By way of a quick primer, Dutch disease was a theory proposed by economists Max Corden and Peter Neary to describe the over-valuing of a nation's currency due to the high prices of resource exports. Neary and Corden argued high export-driven currencies were to the detriment of the nation's manufactured exports. Holland was used as the model as a large natural-gas find in the late 1950s was said to have driven up the Dutch guilder causing a negative impact on the export sales of Dutch manufactured goods.
It's an interesting theory but one with little relevance to the current Canadian economy. Nevertheless, Mulcair steamed full-speed ahead, saying the Alberta oil sands caused the decline of Central Canada's manufacturing industry.
It didn't take long for Mulcair's musings to run off the rails. First, our Central Canadian manufacturing industry has been on the skids since 2008 and is the result of the U.S.-induced global economic meltdown, not the value of our loonie. Second, oil revenues make Alberta a "have" province, and in the Canadian scheme of equalization contribute significantly to the $7 billion we send to Quebec every year.

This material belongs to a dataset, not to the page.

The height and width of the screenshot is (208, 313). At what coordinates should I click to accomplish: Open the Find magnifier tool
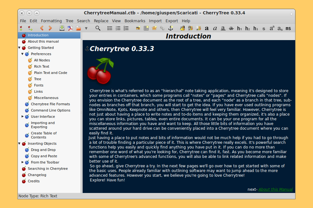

Third, after visiting the oil sands Mulcair admitted he had no idea of the size of the project or its economic impact. He also admitted he had spent no time discussing his latest pet theory with energy company CEOs, investors or Western premiers.
Mulcair's ready-fire-aim attitude is not what Canada needs from one who sees himself as a prime-minster-in-waiting. In terms of land mass, Canada is the second largest country in the world. We are a diverse nation and cannot be governed by a narrow-minded leader who's flogging an outdated economic theory from a small pre-Euro experience.
f there is any illness at all, it is Mulcair showing symptoms of the Pierre Trudeau disease, better known in Western Canada as the failed 1980s National Energy Program. Take note Mr. Mulcair, the disastrous NEP handed Conservative Prime Minister Brian Mulroney and his Progressive Conservative party the largest federal win ever in Canadian political history.
Meanwhile over in Stephen Harper's corner, things are not going well for our new natural governing party or for civilized parliamentary practice. At issue, the Conservative budget and its accompanying omnibus bill. It's a huge piece, 420 pages, but more seriously it rolls environmental management, OAS changes, CSIS oversight reviews and employment insurance regulations into one big decidedly un-parliamentary bundle.
I sat in three majority governments, in two of them we enjoyed a huge majority, yet we seldom used that legislative muscle to push our agenda and never by loading up an omnibus bill. In fact Premier Bill Bennett insisted on a parliamentary golden rule where the government should treat the opposition the way it would want to be treated.
Stephen Harper has sidestepped that type of parliamentary decency. Too bad. He'll soon find his heavy-handed approach backfiring on him and the party. More seriously, by bullying the members opposite, you take away the valuable opportunity of compromise discussions. If this continues, our parliament could soon be as ineffective and stubbornly partisan as the United States House of Representatives, a body that is truly fiddling while the country burns.
One would hope when our Canadian Parliament winds down for the summer, that NDP leader Mulcair will realize governing is not as simple as running at Canada's complex management issues with one sketchy three-decade-old economic theory. While on the other side of the aisle Prime Minister Harper will understand that bullying - parliamentary or otherwise - is a sure sign of low self-esteem.